→ Work task
Below are records; the lines starting at the one with "You are a computer-use agent." and ending at the one with "Task: Jump to last result arrow button" must be reproduced exactly, both included. Pictures must not appear.

→ Records for the task
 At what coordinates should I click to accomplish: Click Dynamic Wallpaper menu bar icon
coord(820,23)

* * *

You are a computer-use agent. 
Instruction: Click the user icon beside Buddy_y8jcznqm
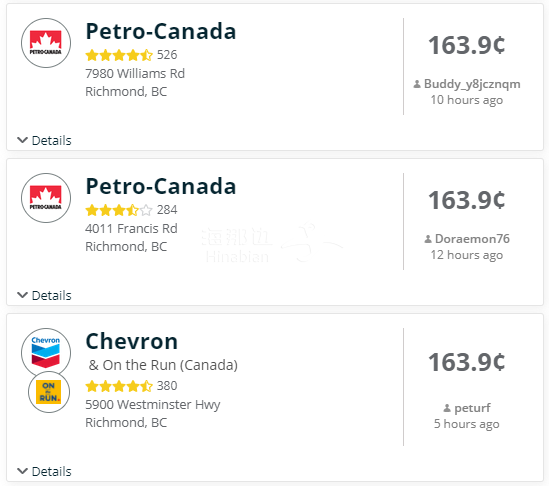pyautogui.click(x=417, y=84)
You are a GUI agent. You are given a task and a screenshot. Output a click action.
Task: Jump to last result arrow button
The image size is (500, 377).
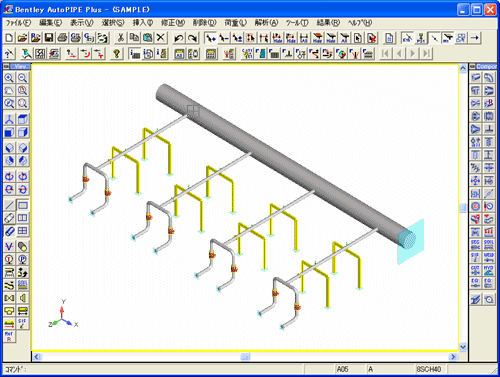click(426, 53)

→ Written answer
You are a computer-use agent. 
Instruction: Click the user icon beside Buddy_y8jcznqm
pyautogui.click(x=417, y=84)
You are a GUI agent. You are given a task and a screenshot. Output a click action.
Task: Jump to last result arrow button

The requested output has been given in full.